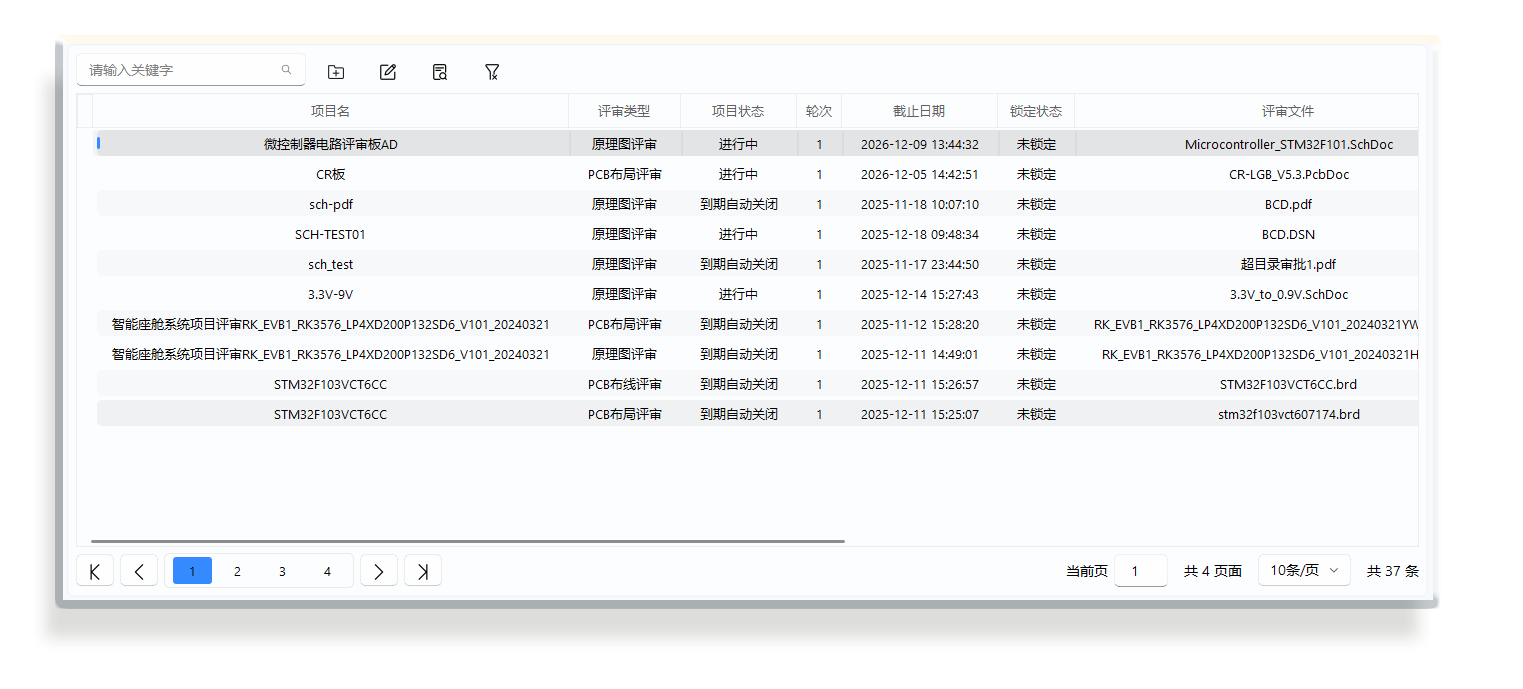
Task: Click the magnifier icon in search box
Action: pos(286,70)

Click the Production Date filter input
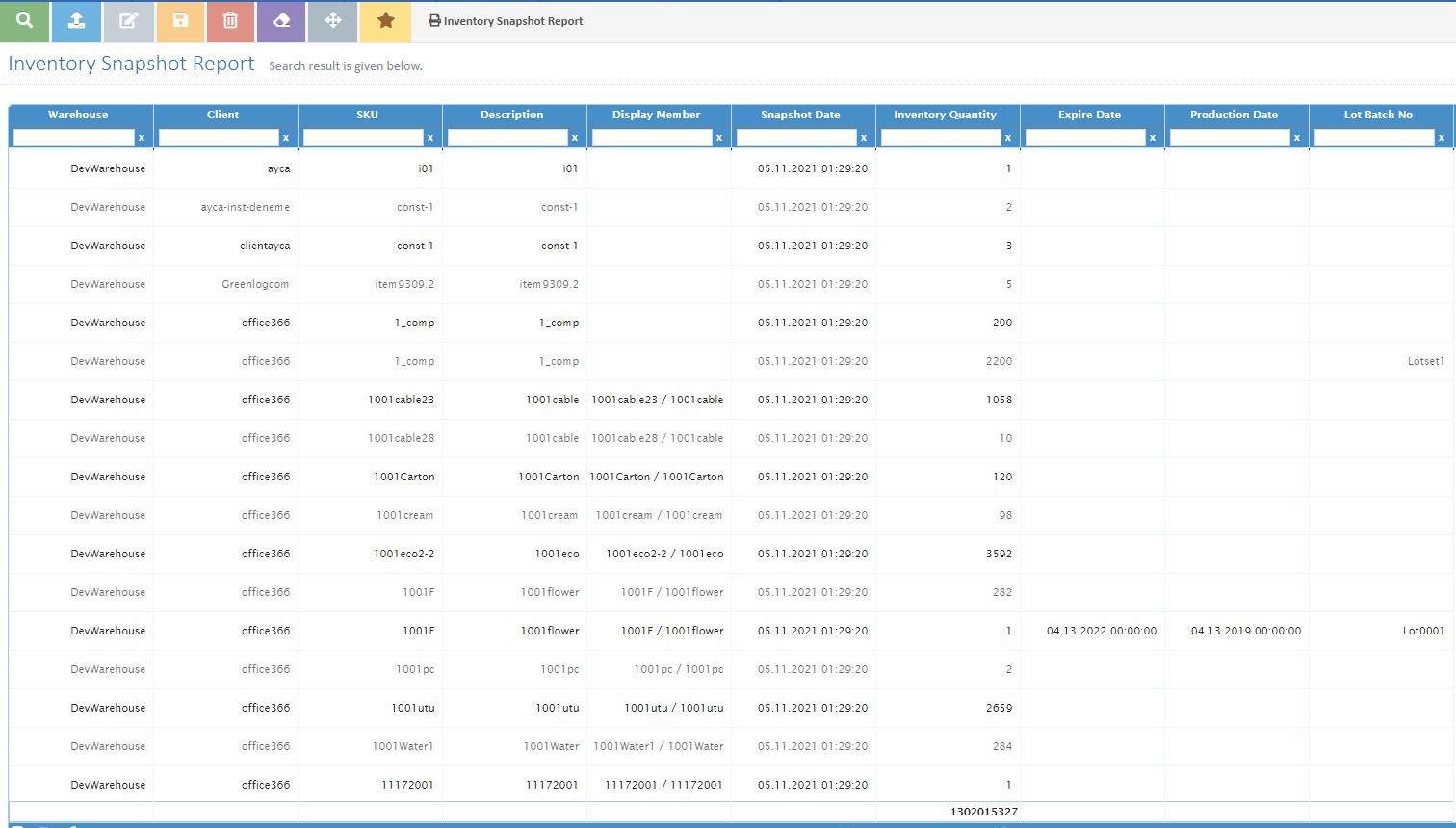point(1230,138)
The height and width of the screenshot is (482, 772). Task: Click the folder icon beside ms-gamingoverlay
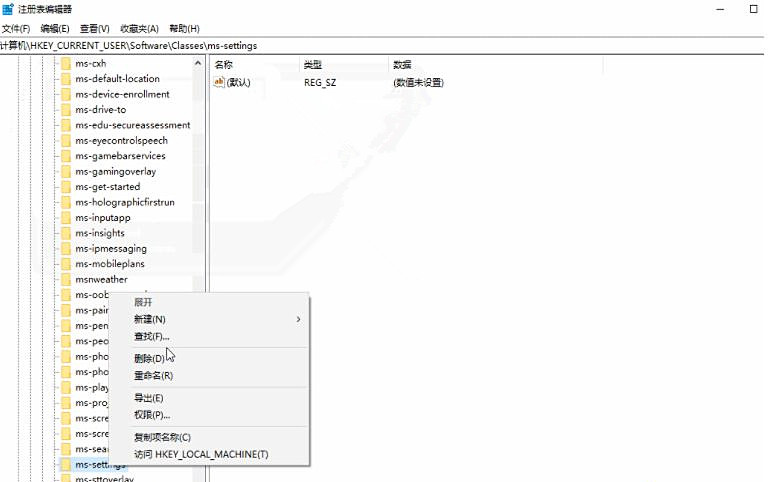pos(65,172)
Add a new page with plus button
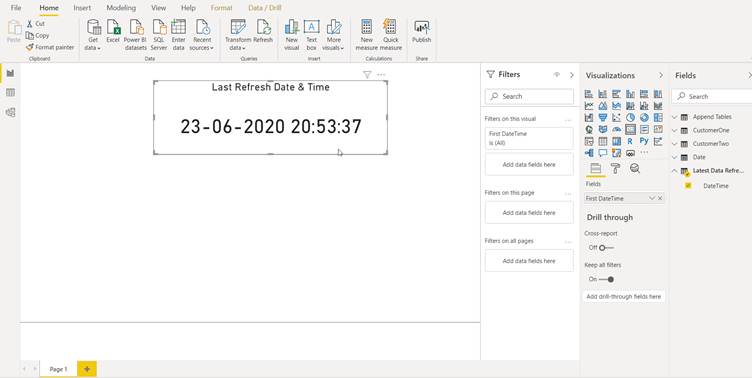752x378 pixels. [87, 369]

What you should do:
What is needed is a word-for-word restatement of the lines from the one holding "Click the Production Date filter input" to the final line of the data above, inclusive, without any pictures.

Written response:
Click the Production Date filter input
point(1230,138)
The height and width of the screenshot is (482, 772). Task: Click the folder icon beside ms-gamingoverlay
pos(65,172)
Add a new page with plus button
752x378 pixels. [87, 369]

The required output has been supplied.